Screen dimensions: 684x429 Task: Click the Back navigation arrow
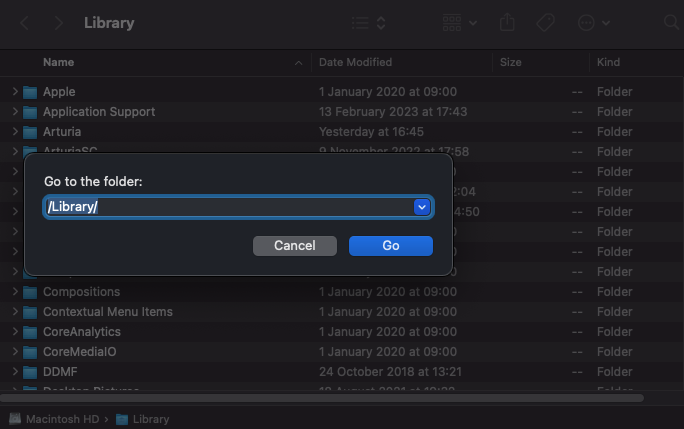25,22
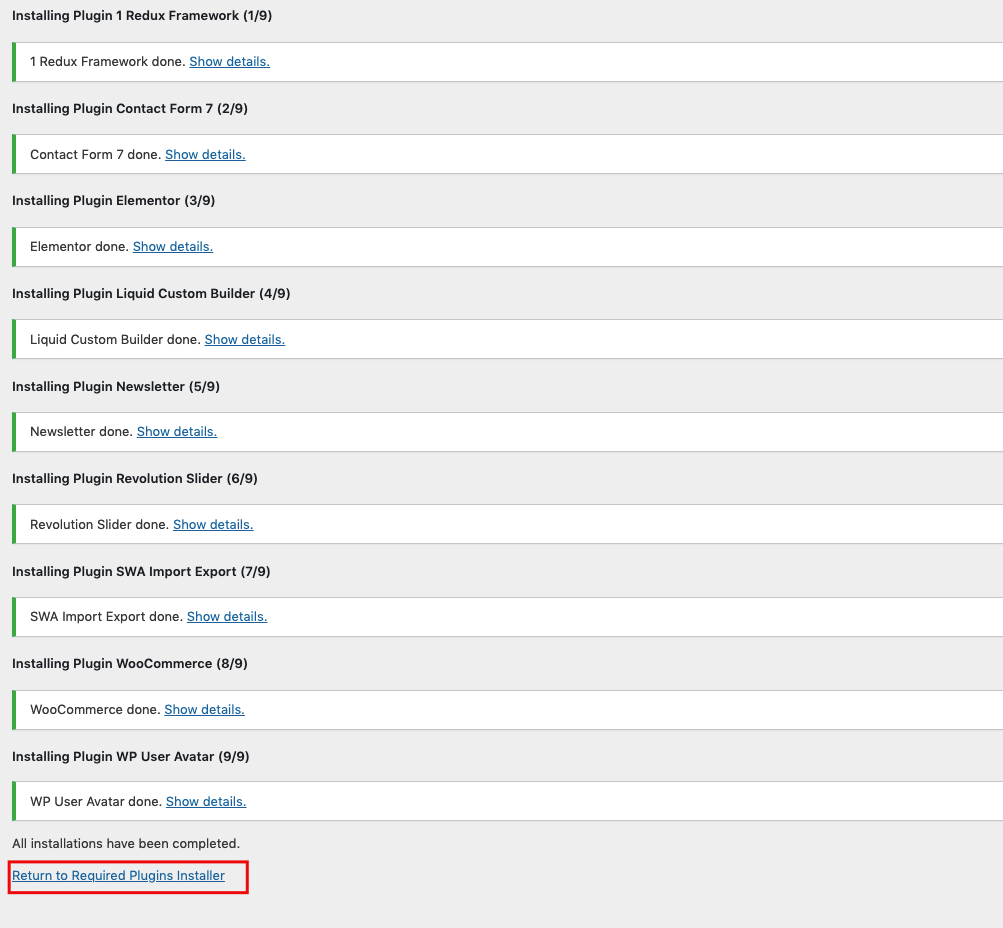The width and height of the screenshot is (1003, 928).
Task: Show details for Contact Form 7 install
Action: 205,155
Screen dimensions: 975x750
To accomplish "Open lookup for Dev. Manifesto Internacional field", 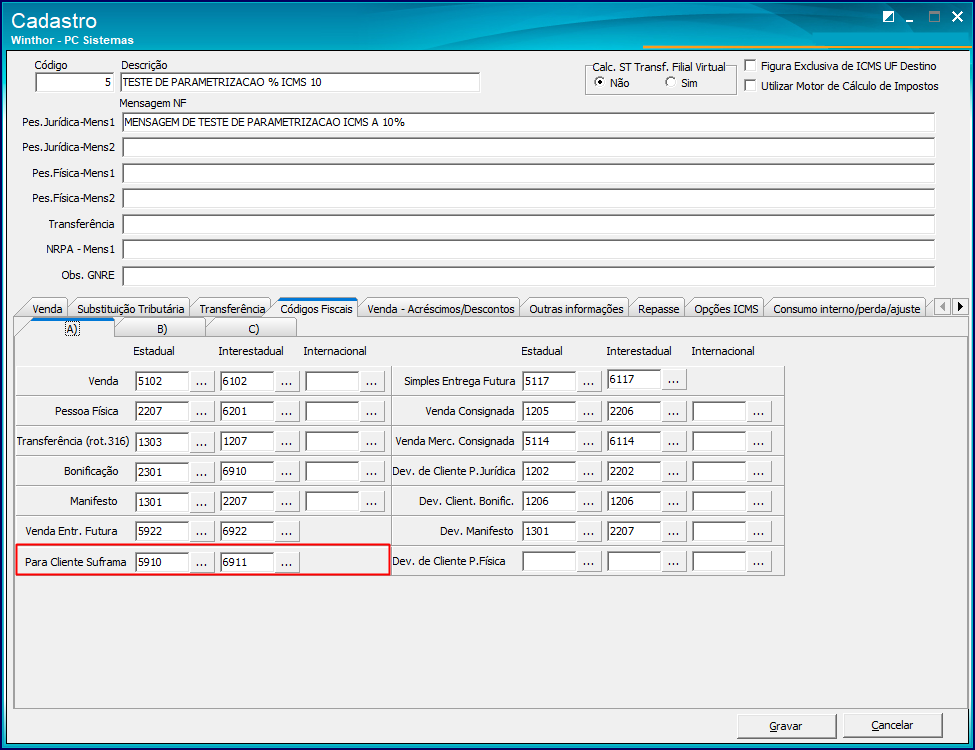I will 759,532.

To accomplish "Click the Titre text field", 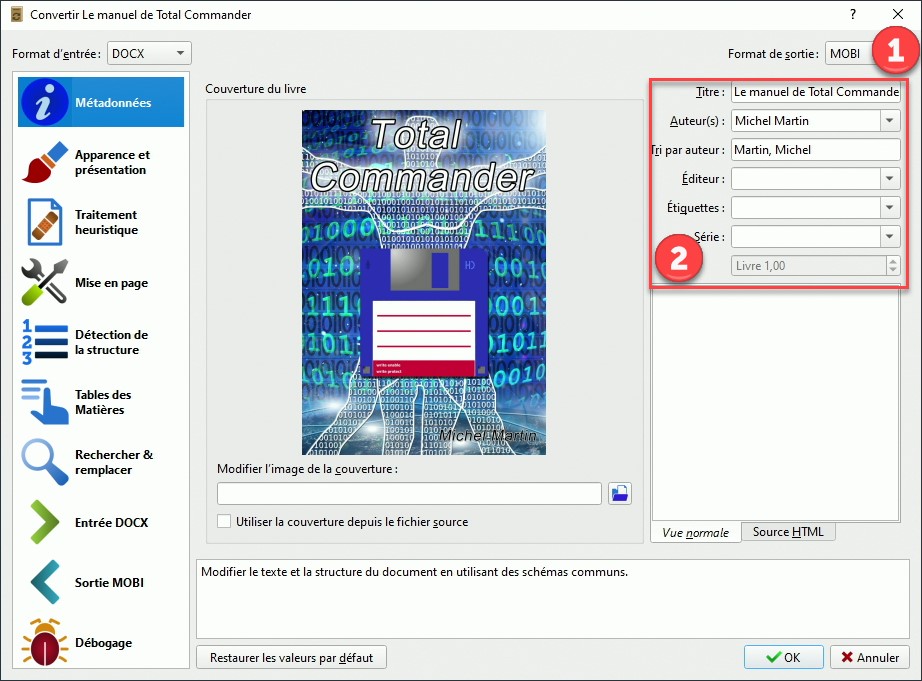I will [x=815, y=92].
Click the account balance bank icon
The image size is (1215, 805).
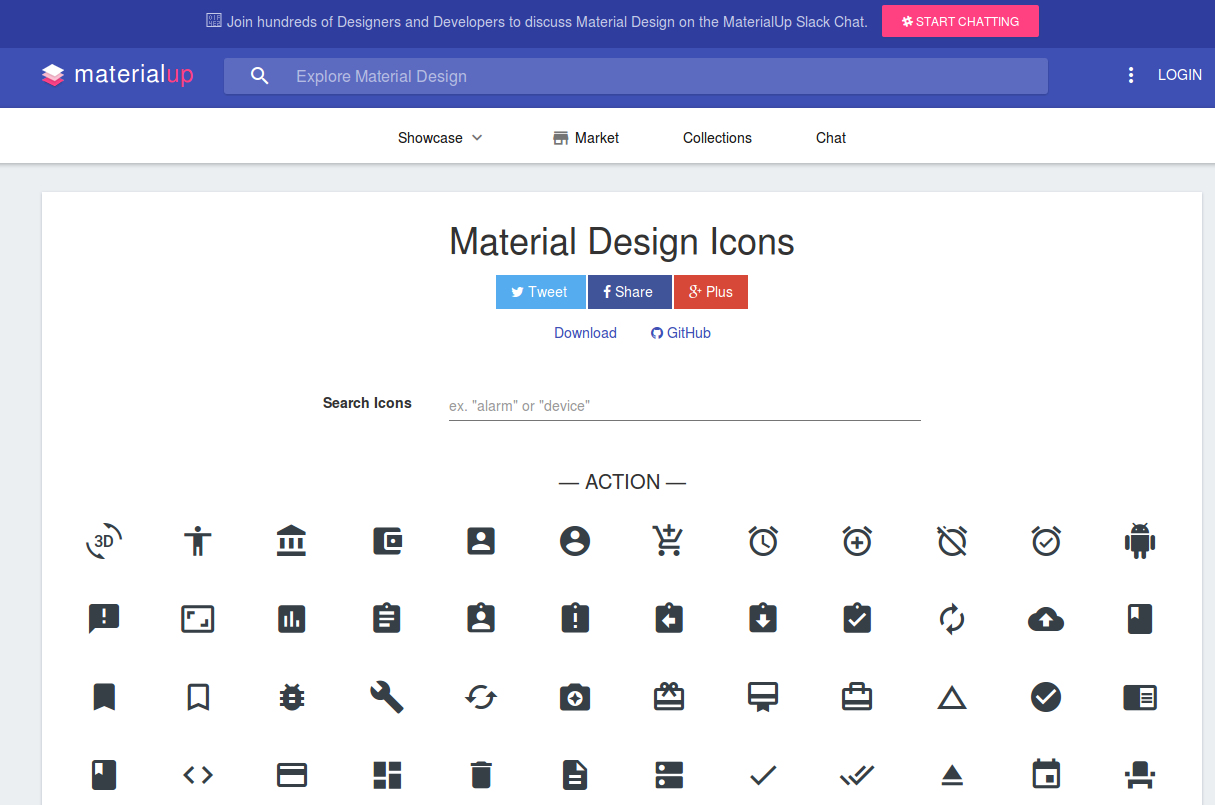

····················

» **How to complete this task**
The answer should consist solely of the lines from the one containing "Click the account balance bank icon" through the last line of the material, copied exactly, with pictures left out.

» **Task solution**
Click the account balance bank icon
The image size is (1215, 805).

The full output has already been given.